- Passage fourni:
☆ ☆ ☆ ☆ ☆

Tristan, lui, reconnaît
ce cheveu et se souvient
bien de la Blonde Iseut ;
il ira la chercher et nous
connaissons la suite…
Je veux parler du simple
cheveu glissant sur le
sol, poussé par un souffle
infime, qui s’amalgame
à la poussière et forme
un curieux petit nuage
gris. La ménagère en
nous leur fait la chasse,
s’exaspère d’en retrouver
même après avoir passé
l’aspirateur. Il en reste
toujours un coincé
quelque part, tombé d’on
ne sait où, accroché à un
vêtement, à un coussin…
Nous ne sommes guère
émus par les nôtres, à
moins qu’on en perde
trop, que leur chute
nous inquiète.
Mais un seul cheveu
d’un(e) autre me
touche parfois
jusqu’aux larmes
quand mon regard
le découvre ; forme
minimale d’une
présence absente et
parfois chérie.

☆ ☆ ☆ ☆ ☆

- Consignes:
[1] Résumez le passage fourni en deux phrases.
[2] Répondez à ces questions sur le passage fourni :
(a) Qu'ira faire Tristan ?
(b) Que forme le cheveu en s'amalgamant à la poussière ?
(c) À quoi un cheveu peut-il rester accroché ?
Les lignes qui suivent proviennent d'une autre source.

Lignes pour repérer les éléments décrits:
☆ ☆ ☆ ☆ ☆

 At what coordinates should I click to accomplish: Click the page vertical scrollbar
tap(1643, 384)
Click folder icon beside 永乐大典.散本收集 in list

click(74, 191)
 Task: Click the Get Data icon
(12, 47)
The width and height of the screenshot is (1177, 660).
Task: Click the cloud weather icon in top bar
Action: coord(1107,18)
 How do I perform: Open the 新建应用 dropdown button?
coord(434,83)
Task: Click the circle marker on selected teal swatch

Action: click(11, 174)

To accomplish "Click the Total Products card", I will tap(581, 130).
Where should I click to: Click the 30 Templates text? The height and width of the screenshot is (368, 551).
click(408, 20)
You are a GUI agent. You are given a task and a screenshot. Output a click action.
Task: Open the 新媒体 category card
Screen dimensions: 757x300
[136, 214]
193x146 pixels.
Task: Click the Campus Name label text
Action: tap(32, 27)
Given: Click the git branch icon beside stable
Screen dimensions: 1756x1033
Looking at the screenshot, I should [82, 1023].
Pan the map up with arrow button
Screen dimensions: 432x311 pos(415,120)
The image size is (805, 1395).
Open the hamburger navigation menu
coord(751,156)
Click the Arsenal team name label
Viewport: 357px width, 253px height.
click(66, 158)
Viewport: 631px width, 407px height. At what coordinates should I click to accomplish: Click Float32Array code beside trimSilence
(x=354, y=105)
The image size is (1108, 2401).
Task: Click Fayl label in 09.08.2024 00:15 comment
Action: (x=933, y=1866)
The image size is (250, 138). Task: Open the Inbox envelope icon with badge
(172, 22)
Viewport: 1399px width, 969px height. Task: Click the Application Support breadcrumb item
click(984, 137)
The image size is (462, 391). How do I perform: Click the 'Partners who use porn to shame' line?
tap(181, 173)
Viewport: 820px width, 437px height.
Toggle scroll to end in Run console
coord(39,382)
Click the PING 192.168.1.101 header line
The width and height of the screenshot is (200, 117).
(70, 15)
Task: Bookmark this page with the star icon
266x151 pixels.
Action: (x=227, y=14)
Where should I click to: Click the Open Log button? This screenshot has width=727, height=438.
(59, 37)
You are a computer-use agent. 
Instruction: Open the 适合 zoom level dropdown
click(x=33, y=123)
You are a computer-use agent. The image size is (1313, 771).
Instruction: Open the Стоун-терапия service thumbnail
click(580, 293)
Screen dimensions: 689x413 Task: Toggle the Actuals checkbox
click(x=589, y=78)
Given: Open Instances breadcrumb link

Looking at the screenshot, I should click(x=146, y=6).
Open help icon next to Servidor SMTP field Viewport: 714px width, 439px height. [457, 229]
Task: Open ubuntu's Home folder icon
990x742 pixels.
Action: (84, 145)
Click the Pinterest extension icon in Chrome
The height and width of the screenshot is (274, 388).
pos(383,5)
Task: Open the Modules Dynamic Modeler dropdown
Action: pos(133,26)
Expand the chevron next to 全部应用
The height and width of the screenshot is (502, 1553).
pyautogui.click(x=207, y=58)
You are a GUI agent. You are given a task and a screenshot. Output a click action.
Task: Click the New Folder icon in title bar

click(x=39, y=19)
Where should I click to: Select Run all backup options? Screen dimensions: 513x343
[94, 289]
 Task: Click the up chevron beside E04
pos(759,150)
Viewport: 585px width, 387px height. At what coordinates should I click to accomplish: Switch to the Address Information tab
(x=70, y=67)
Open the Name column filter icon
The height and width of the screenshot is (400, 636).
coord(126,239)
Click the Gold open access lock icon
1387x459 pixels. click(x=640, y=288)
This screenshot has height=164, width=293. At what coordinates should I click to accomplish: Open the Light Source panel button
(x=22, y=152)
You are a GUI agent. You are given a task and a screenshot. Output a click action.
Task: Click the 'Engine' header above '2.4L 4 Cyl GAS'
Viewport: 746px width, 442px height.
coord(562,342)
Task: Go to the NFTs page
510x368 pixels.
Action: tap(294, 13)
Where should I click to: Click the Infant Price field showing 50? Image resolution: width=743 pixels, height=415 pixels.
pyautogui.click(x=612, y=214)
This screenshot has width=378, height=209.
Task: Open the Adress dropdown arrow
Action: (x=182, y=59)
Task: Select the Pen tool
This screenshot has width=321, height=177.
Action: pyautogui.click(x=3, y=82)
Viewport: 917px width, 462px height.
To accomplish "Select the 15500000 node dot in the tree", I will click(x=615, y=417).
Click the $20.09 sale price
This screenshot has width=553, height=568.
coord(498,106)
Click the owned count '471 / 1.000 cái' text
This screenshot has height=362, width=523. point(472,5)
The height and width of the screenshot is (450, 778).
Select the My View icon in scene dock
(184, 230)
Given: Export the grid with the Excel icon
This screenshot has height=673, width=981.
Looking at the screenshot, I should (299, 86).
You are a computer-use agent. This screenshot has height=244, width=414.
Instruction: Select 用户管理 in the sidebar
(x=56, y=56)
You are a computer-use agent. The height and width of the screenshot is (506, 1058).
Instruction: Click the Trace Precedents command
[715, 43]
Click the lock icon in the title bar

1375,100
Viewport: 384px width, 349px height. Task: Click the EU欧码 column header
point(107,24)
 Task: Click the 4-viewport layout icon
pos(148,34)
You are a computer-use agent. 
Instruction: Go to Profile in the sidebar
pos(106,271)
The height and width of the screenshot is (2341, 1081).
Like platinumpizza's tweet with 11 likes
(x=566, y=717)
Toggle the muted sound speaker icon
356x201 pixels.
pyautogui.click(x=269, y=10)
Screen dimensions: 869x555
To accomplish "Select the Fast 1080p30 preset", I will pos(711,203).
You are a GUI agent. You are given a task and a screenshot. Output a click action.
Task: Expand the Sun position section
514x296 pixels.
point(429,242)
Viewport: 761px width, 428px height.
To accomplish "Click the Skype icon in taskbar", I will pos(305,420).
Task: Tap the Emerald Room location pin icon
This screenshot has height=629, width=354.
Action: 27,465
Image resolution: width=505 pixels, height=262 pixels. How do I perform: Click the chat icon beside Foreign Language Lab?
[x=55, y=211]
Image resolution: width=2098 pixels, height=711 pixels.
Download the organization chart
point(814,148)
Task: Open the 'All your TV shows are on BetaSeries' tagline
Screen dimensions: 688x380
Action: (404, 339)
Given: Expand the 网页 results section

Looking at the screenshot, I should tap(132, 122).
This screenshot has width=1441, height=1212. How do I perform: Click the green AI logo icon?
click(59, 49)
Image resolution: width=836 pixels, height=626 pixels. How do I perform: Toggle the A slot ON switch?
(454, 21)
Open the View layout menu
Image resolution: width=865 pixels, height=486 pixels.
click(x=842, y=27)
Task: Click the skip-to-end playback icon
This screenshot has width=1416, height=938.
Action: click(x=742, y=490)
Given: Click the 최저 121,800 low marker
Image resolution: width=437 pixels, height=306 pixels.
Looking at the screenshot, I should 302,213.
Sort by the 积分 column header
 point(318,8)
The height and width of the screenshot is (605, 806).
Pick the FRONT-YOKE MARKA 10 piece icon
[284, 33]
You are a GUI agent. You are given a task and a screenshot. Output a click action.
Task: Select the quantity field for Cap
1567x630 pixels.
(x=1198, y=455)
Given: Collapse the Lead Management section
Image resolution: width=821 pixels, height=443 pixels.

☆ ☆ ☆ ☆ ☆

- Réponses attendues:
[1] Après avoir évoqué Tristan qui reconnaît un cheveu et se souvient de la Blonde Iseut, le passage s'attache au simple cheveu qui glisse sur le sol, se mêle à la poussière en un petit nuage gris et subsiste même après le passage de l'aspirateur. Nos propres cheveux nous émeuvent peu, sauf si nous en perdons trop, mais un seul cheveu d'un(e) autre peut parfois toucher jusqu'aux larmes, comme forme minimale d'une présence absente.

[2]
(a) Il ira chercher la Blonde Iseut.
(b) Un curieux petit nuage gris.
(c) À un vêtement, à un coussin.